Top of Input records

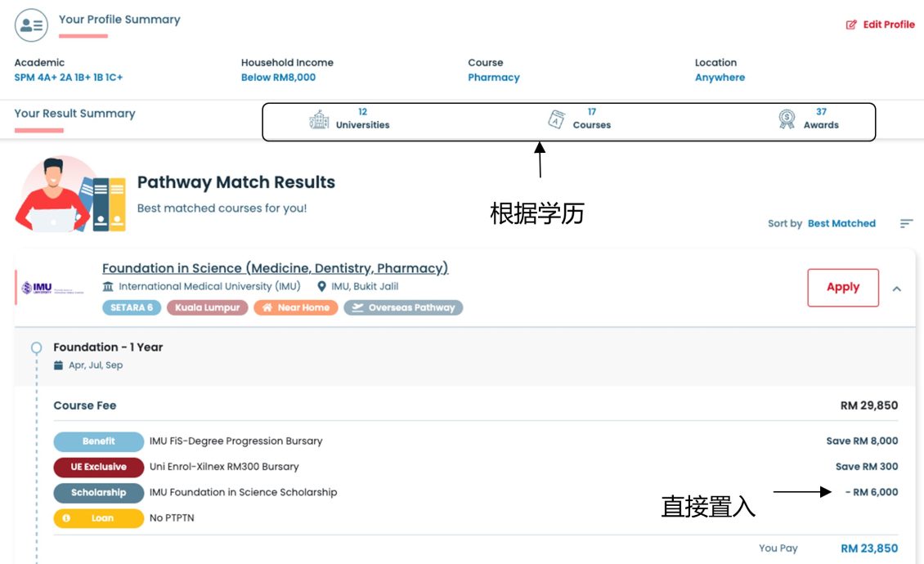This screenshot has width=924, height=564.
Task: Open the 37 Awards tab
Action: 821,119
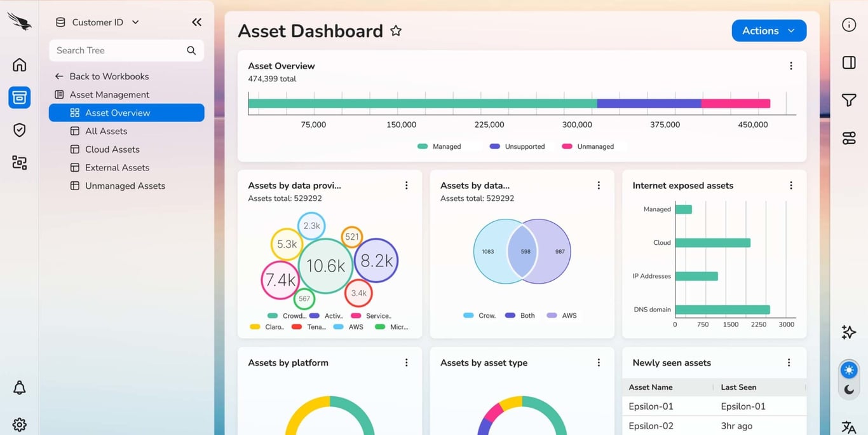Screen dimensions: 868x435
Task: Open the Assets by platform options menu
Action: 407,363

Bottom of Input records
Top of Input records

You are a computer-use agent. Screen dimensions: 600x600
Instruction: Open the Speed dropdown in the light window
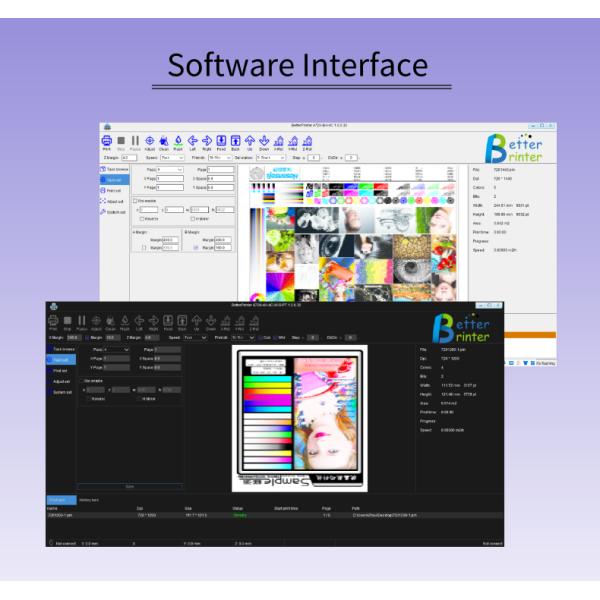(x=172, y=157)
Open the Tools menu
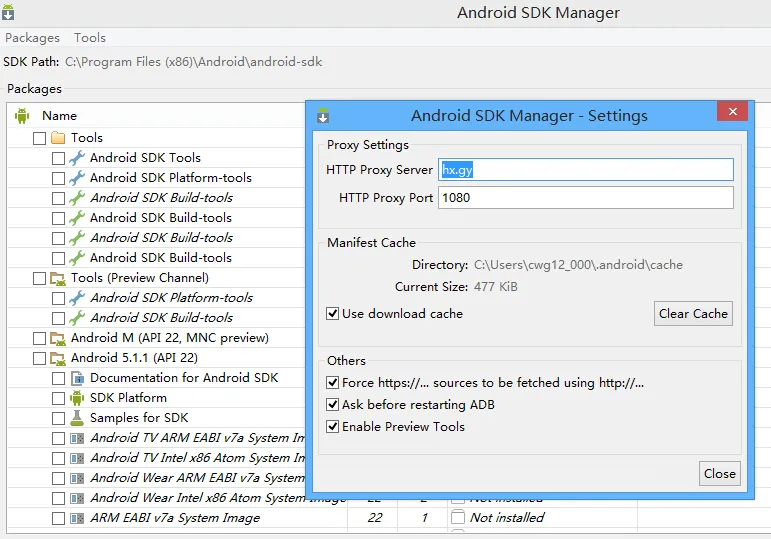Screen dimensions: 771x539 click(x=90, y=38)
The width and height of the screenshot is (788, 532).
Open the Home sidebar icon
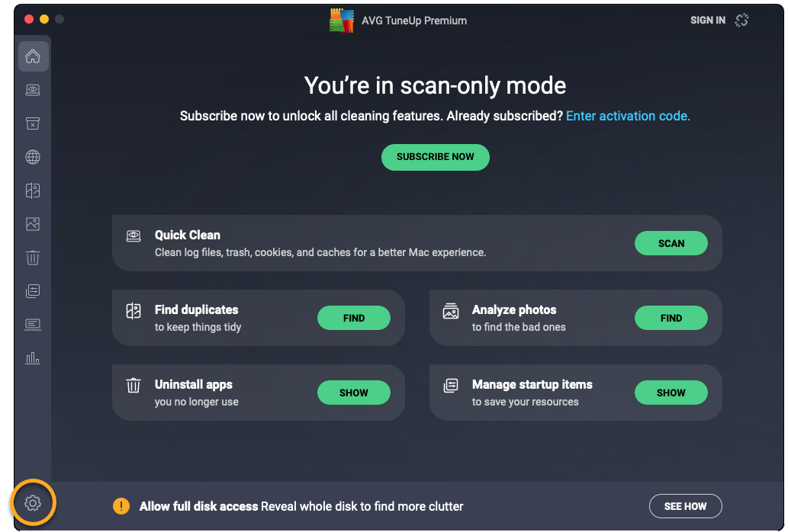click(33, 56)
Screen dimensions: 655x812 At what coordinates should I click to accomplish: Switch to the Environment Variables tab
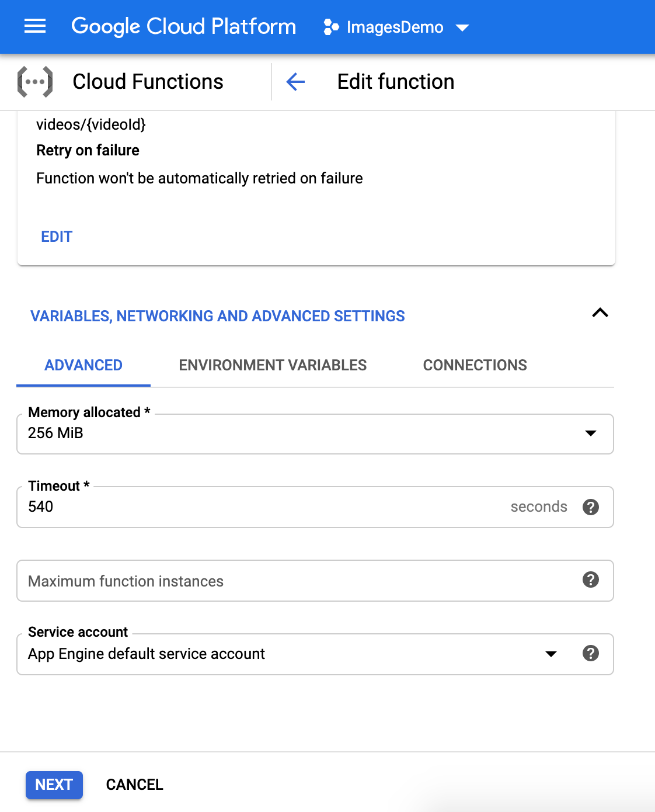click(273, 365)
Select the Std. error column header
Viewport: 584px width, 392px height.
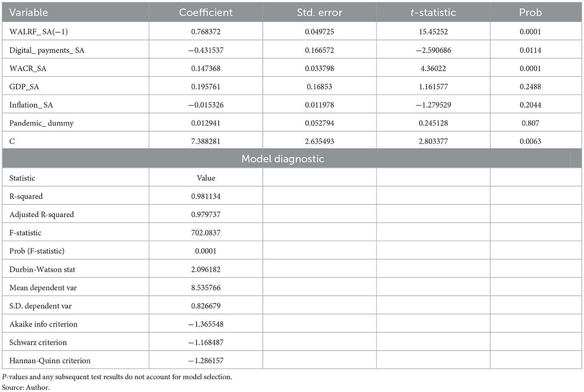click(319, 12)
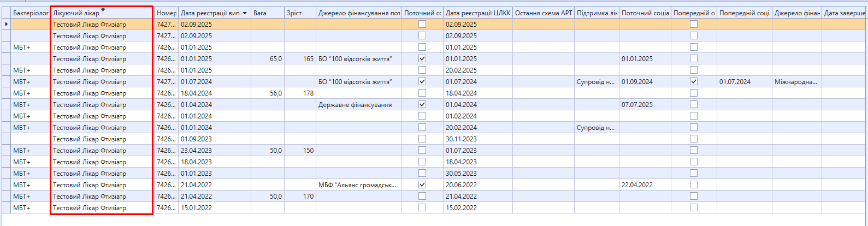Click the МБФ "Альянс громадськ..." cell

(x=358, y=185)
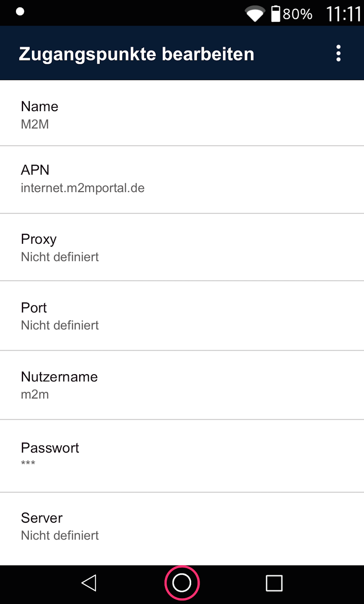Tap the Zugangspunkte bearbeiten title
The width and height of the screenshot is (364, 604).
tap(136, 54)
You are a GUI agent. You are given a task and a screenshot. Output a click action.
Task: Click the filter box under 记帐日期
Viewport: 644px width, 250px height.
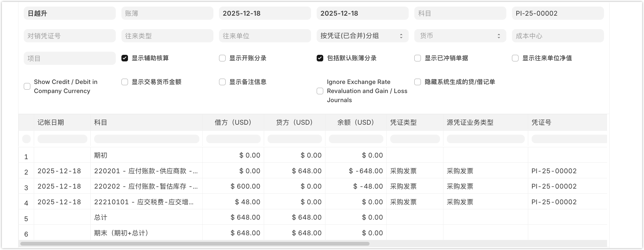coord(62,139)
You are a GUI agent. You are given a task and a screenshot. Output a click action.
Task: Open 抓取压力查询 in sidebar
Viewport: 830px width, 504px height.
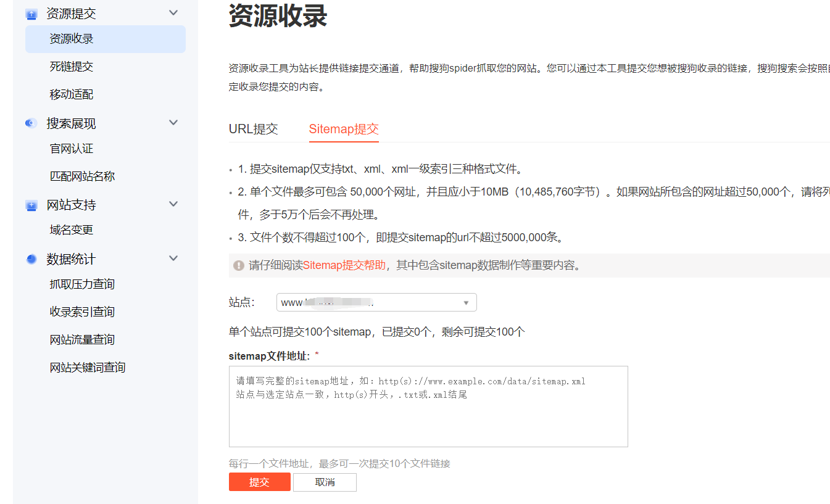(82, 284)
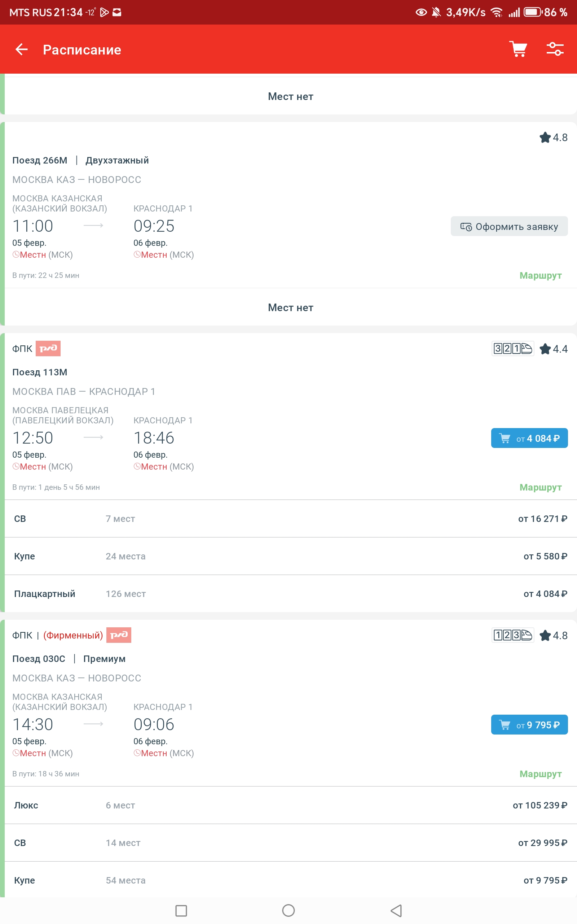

Bottom of Input records

◆ What is needed ◆
Pictures are to be left out. Write out only the lines above starting at the one with "You are a computer-use" and ending at the one with "Select the Std. error column header", both lines included, exactly.

◆ Response ◆
You are a computer-use agent. Screen dimensions: 600x600
Instruction: Open the Speed dropdown in the light window
(x=172, y=157)
Open the Tools menu
Screen dimensions: 771x539 click(x=90, y=38)
The width and height of the screenshot is (788, 532).
Open the Home sidebar icon
click(33, 56)
Screen dimensions: 655x812 At what coordinates should I click to accomplish: Switch to the Environment Variables tab
click(273, 365)
Select the Std. error column header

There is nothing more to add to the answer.